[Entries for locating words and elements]
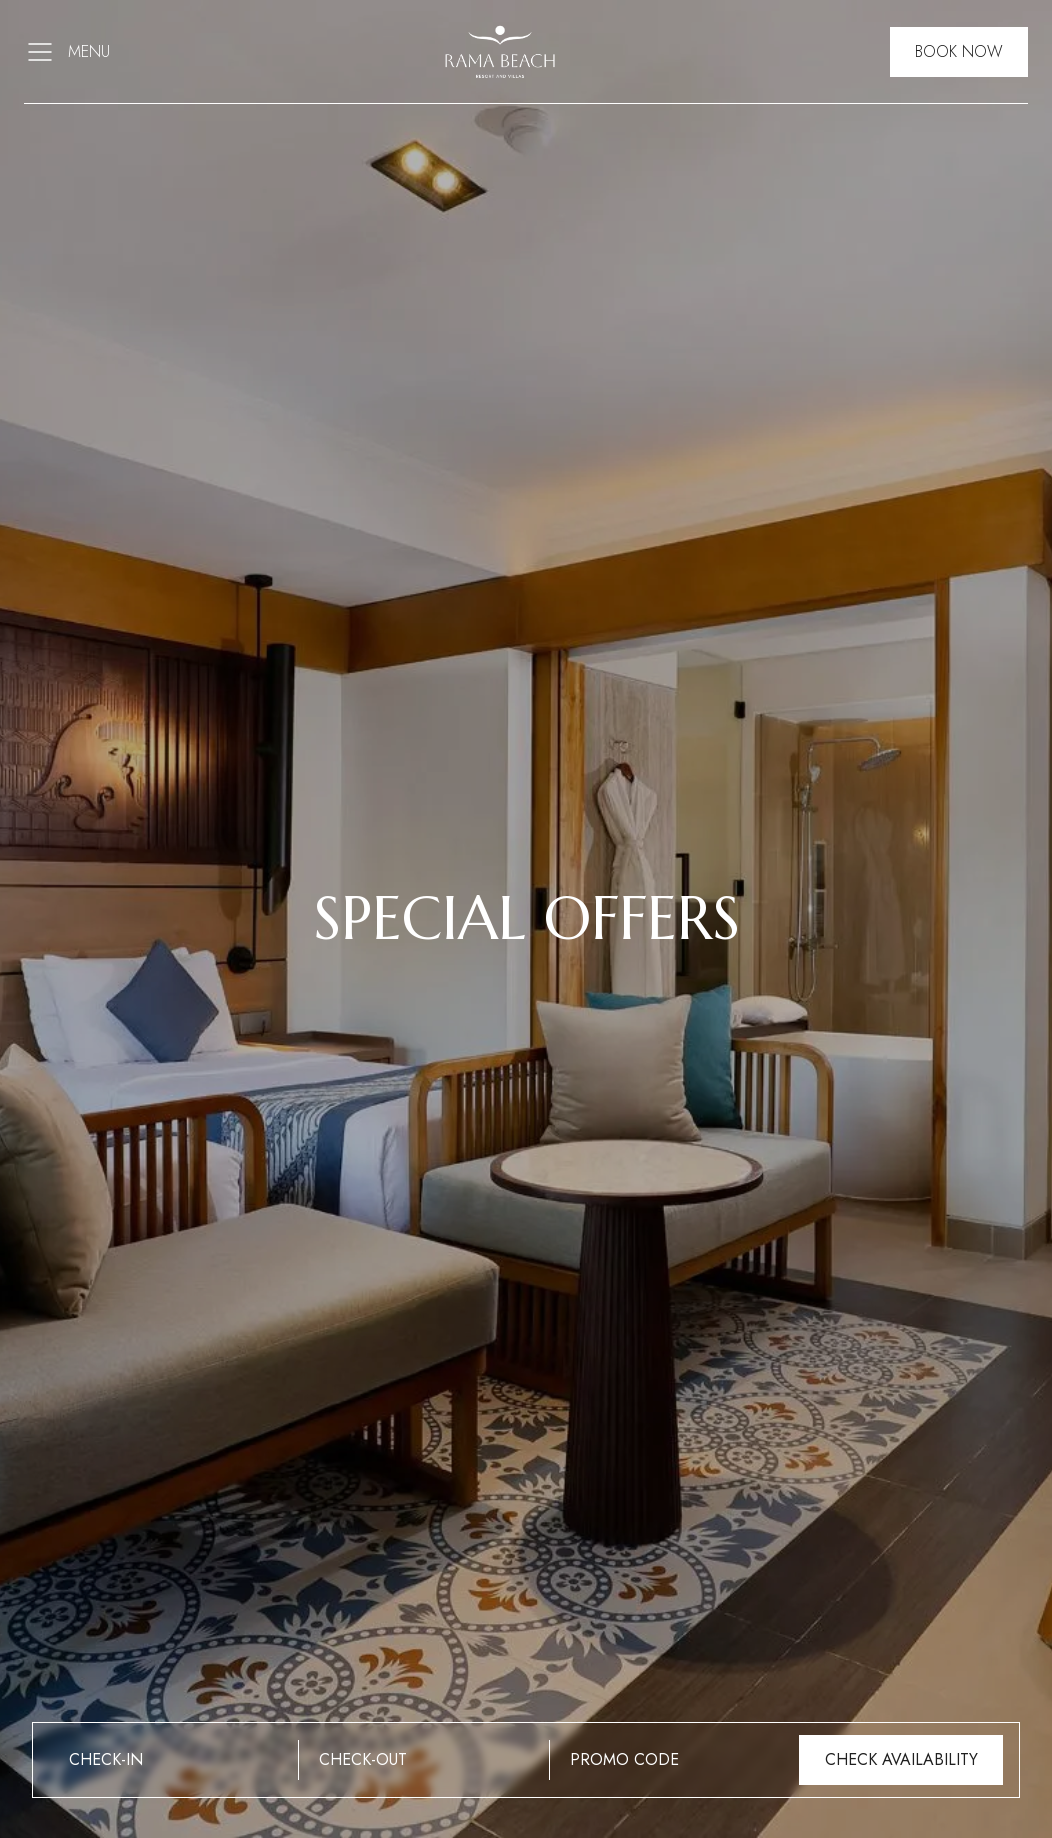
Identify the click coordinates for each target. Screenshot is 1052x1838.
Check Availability (901, 1759)
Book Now (959, 51)
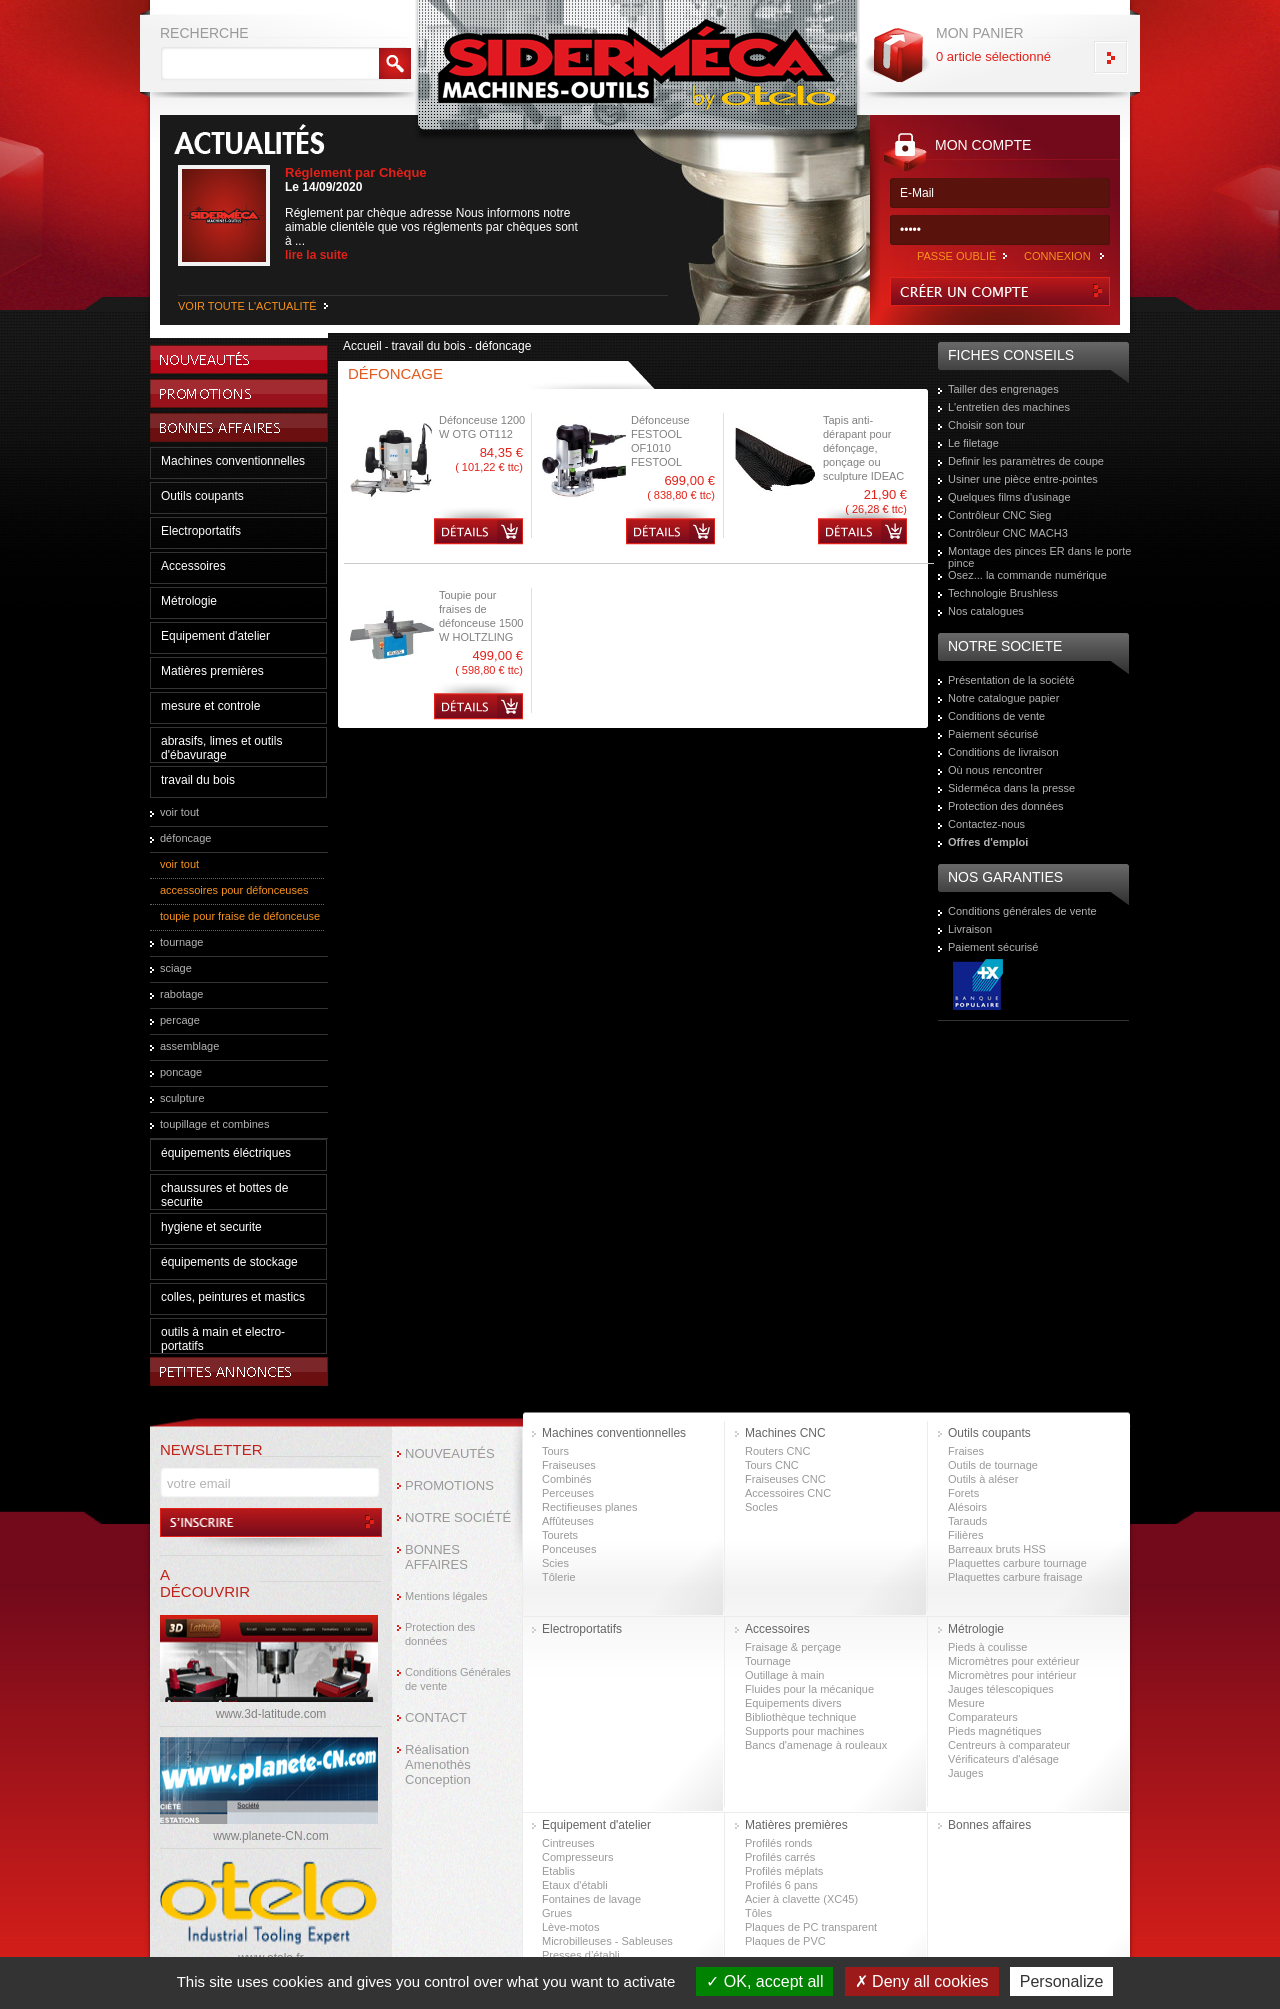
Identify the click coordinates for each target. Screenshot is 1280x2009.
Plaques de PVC (785, 1941)
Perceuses (568, 1493)
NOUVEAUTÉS (450, 1453)
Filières (965, 1535)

### WHAT IS NEEDED
Repeat the lines above word for word, including every coordinate. Leave the pictures out of your answer.

### SOLUTION TO THIS PROBLEM
Identify the click coordinates for each target. Screenshot is 1052x1838.
Check Availability (901, 1759)
Book Now (959, 51)
Identify the click coordinates for each target. Screenshot is 1280x2009.
Plaques de PVC (785, 1941)
Perceuses (568, 1493)
NOUVEAUTÉS (450, 1453)
Filières (965, 1535)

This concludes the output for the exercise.